FEB. 11 UPDATE: The Chicago Tribune hired John Chase as deputy metro editor, said top editor Mitch Pugh. Chase, who previously worked at the Tribune for about two decades, will return to the paper on March 7. He most recently was director of investigations at Illinois watchdog Better Government Association. Chase will focus on politics, a vital role this year as midterms and a governor election loom, Pugh said.
“A lot of people here are excited to have him back,” said Pugh. “We think we can cover politics and government better than anybody else, so going out and getting someone of John’s caliber to help us do that, it was really important to us.”
So I have some *PROFESSIONAL NEWS*. I am leaving the @BetterGov after five great years to rejoin the @chicagotribune as a deputy metro editor. Much more to say about this and people to give proper credit to…
Chicago Tribune columnist Rex Huppke is leaving the paper this week for a new job at USA Today.
Huppke is the last remaining Tribune columnist based in Chicago. Many of his former peers—including Heidi Stevens, Pulitzer Prize winner Mary Schmich and conservative columnist John Kass—departed the paper last year during buyouts offered after hedge fund Alden Global Capital took control of the paper.
The decision to leave was not an easy one, Huppke said. He’s been at the Tribune 19 years, starting as a general assignment reporter based in the suburbs. He covered gangs and crime, the legalization of same-sex marriage and other topics before launching a weekly workplace column. Then he was named columnist.
“I’ve effectively grown up at the Tribune. My wife and I were just married when I got there. Now we have two kids that are taller than me,” he said. “The fact that the Tribune not only tolerated, but embraced, whatever it is I do has always been really appreciated.”
His columns, typically infused with sarcasm and wit, approach current events through a humorous lens. The title of his most recent column: “The future of Soldier Field: A museum of incarcerated Illinois politicians? Maybe the world’s largest Dairy Queen?”
He plans to take a similar approach in his new gig as USA Today columnist. The topics will likely be broader, as he’ll be writing for a general audience.
“My default is always to try and find the humor in all of the weird stuff that is going on in the world, and try to use that as a way to make sense of things and get people to think about things,” he said. “That’s what I plan on keeping going.”
USA Today is owned by Gannett, a media company that has hundreds of daily newspapers in its portfolio.

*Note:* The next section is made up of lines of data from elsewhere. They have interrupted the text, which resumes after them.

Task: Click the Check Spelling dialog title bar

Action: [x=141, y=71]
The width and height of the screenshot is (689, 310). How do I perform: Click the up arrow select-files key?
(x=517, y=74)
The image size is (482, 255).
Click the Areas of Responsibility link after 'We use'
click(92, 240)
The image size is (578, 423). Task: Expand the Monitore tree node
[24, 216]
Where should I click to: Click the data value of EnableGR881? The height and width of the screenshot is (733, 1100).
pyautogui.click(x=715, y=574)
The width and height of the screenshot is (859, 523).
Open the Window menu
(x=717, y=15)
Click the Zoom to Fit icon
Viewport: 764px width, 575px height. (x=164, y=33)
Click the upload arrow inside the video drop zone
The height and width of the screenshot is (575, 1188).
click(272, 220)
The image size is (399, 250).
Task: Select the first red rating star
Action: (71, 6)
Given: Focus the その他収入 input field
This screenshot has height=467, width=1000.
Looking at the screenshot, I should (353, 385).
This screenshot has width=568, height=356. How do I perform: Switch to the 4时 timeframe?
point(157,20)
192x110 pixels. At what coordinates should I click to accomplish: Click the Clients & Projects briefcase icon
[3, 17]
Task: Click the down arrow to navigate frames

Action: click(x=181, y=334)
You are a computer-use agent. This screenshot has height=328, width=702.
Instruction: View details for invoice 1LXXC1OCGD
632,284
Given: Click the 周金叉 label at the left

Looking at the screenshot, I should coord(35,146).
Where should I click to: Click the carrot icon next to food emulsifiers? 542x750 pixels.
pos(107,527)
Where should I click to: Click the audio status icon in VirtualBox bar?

Huppke said he is leaving on good terms with the Tribune. His last day is tomorrow, and he is set to start with USA Today later this month.
“It just seemed like a good time to try something different, working for a different audience,” he said.
Tribune top editor Mitch Pugh, who has been on the job since late last summer, said Huppke will be missed.
“We’re bummed to see him go,” he said. “Not only is he a great journalist, he’s a great colleague and a great friend to a lot of people at the Tribune.”
Pugh said there are conversations underway about how to fill Huppke’s role, and what that will look like.
More than 40 people left the Tribune amid the buyouts last year, after Alden took control, including editors, reporters and columnists. The departure of top editors followed. The bylines of several of Huppke’s former fellow columnists still appear in the paper occasionally, through syndication deals.
Once Huppke departs, the lone Tribune columnist will be Clarence Page, who is based in Washington, D.C. Huppke said he hopes the paper elevates some new voices. “It’s a powerhouse newsroom still,” he said.